Vestibulocochlear nerve

Special sensory function

Afferent system for hearing (cochlear nerve) and balance (vestibular nerve)

Anatomy

Cochlear nerve

Carries axons from the bipolar neurons of the spiral ganglion within the cochlea and modiolus. Passes from internal auditory canal (IAC) fundus to porus acusticus within the anteroinferior quadrant of IAC. Near porus acusticus it joins with the superior and inferior vestibular nerves to form the vestibulocochlear nerve.

The vestibulocochlear nerve then crosses the cerebellopontine angle cistern posterior to the facial nerve. It enters the brainstem laterally, at the pontomedullary junction.

The cochlear nerve reaches the ventral and dorsal cochlear nuclei in the dorsolateral caudal pons/rostral medulla oblongata.

Vestibular nerve

Carries the axons from bipolar neurons located in the vestibular ganglion (Scarpa’s ganglion) in the internal auditory meatus, where afferents from the utricle, saccule and semicircular canals synapse. The fibers form the superior and inferior vestibular nerves. Near porus acusticus the two nerves join with the cochlear nerve to form the vestibular nerve.

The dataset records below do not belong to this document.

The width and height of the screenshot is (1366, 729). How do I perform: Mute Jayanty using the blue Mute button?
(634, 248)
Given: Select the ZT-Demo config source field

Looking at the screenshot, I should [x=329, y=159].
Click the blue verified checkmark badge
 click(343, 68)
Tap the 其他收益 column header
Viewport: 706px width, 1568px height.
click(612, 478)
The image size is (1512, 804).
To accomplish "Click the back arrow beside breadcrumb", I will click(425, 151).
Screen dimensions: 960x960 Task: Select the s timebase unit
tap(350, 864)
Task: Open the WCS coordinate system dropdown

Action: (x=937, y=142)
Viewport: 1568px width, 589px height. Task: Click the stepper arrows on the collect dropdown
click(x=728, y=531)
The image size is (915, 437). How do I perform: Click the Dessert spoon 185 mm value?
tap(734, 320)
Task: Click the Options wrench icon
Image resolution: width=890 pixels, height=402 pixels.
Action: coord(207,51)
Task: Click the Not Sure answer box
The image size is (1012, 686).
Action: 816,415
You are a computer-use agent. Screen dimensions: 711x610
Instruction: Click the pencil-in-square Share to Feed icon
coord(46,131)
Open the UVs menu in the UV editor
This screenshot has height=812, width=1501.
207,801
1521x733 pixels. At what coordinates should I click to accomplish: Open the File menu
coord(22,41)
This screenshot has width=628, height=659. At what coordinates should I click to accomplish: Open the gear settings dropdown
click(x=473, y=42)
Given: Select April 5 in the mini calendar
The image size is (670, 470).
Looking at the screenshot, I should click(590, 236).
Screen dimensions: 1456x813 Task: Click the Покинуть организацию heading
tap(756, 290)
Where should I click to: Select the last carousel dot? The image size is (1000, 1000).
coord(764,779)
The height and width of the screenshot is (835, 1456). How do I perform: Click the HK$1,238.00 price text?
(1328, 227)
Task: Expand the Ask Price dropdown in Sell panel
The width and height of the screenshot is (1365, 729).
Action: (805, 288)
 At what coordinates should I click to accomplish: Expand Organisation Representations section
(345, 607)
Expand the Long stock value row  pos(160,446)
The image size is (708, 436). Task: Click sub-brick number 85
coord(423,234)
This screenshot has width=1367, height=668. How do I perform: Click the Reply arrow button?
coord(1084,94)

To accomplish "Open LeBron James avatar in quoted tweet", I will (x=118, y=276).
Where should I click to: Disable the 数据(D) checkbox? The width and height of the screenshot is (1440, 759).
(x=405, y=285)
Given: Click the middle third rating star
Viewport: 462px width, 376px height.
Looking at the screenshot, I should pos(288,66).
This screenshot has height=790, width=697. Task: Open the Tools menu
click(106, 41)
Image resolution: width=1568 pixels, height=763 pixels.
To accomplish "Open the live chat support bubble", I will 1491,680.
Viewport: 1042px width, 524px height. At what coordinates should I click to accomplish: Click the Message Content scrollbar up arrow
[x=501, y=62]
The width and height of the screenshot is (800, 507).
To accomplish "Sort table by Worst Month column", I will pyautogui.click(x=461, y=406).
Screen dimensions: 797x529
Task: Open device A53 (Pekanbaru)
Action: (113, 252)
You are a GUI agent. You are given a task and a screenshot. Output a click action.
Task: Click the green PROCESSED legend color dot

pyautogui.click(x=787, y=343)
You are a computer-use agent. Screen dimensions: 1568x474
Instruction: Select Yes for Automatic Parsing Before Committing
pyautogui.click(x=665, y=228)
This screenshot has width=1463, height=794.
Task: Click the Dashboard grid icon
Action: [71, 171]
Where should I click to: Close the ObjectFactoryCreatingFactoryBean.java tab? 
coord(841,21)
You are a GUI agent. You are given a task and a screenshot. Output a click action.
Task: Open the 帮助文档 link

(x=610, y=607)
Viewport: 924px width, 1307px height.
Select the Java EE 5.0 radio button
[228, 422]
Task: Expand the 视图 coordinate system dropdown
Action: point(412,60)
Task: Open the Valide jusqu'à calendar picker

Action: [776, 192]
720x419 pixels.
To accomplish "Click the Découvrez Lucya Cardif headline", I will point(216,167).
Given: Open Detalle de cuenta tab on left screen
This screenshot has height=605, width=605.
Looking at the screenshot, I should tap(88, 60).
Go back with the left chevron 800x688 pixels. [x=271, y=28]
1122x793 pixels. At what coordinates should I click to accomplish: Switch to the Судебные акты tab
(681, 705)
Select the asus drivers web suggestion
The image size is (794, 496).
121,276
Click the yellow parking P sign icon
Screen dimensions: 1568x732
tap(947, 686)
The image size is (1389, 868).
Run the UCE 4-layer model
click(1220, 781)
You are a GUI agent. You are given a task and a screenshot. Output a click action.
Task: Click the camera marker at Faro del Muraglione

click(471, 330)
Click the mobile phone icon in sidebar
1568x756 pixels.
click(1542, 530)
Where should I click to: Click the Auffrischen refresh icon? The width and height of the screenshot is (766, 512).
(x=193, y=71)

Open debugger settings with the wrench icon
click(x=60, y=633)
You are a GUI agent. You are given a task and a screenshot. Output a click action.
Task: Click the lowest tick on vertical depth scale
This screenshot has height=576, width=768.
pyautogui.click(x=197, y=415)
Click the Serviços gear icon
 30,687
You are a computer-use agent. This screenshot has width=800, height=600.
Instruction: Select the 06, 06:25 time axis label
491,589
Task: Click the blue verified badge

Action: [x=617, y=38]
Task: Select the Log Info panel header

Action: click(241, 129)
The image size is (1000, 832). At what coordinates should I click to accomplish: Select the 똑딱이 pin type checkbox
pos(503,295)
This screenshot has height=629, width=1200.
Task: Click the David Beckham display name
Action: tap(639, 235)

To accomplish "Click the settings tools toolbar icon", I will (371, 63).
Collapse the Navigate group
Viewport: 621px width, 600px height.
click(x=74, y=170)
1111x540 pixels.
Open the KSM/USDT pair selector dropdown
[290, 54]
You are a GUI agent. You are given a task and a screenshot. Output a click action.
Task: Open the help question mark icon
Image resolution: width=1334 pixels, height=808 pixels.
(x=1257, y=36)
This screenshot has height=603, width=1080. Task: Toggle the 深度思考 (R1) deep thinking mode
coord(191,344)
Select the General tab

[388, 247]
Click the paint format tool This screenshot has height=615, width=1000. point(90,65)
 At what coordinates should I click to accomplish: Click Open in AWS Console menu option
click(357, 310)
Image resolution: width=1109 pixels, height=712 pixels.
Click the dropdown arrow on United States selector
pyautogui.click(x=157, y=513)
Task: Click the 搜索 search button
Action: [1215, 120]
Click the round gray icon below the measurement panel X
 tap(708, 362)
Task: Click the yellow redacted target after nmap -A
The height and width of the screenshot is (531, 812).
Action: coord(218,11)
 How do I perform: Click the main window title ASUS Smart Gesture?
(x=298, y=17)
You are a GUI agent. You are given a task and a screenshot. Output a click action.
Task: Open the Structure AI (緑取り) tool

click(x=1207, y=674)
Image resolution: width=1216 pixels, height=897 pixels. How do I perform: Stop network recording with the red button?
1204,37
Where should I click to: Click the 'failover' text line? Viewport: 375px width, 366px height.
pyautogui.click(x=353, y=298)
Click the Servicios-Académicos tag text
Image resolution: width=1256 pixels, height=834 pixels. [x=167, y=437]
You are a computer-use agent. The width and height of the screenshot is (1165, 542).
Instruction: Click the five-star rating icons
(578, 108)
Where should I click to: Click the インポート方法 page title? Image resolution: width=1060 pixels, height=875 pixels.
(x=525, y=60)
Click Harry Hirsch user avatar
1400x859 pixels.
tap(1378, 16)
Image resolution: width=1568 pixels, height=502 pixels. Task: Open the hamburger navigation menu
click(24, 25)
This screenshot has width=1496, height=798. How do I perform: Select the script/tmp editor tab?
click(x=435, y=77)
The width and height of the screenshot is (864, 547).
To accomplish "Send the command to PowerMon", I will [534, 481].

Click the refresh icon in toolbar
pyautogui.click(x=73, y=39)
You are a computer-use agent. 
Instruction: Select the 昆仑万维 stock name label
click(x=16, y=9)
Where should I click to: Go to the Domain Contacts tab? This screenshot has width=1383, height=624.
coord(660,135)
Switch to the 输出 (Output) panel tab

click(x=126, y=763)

In the brainstem the afferent fibers terminate in the vestibular nuclear complex which is composed of four nuclei (lateral, superior, medial, inferior) located in the rhomboid fossa in the floor of the 4th ventricle in the caudal pons.

Clinical implications

  • 95% of all lesions causing sensorineural hearing loss are vestibulocochlear schwannomas.
  • In unilateral sensorineural hearing loss the lesion is almost always peripheral or at the root entry zone of the vestibulocochlear nerve or cochlear nucleus level. The auditory pathways decussate at multiple levels throughout their course in the brainstem making unilateral hearing loss very unlikely at lesion levels above the cochlear nuclei.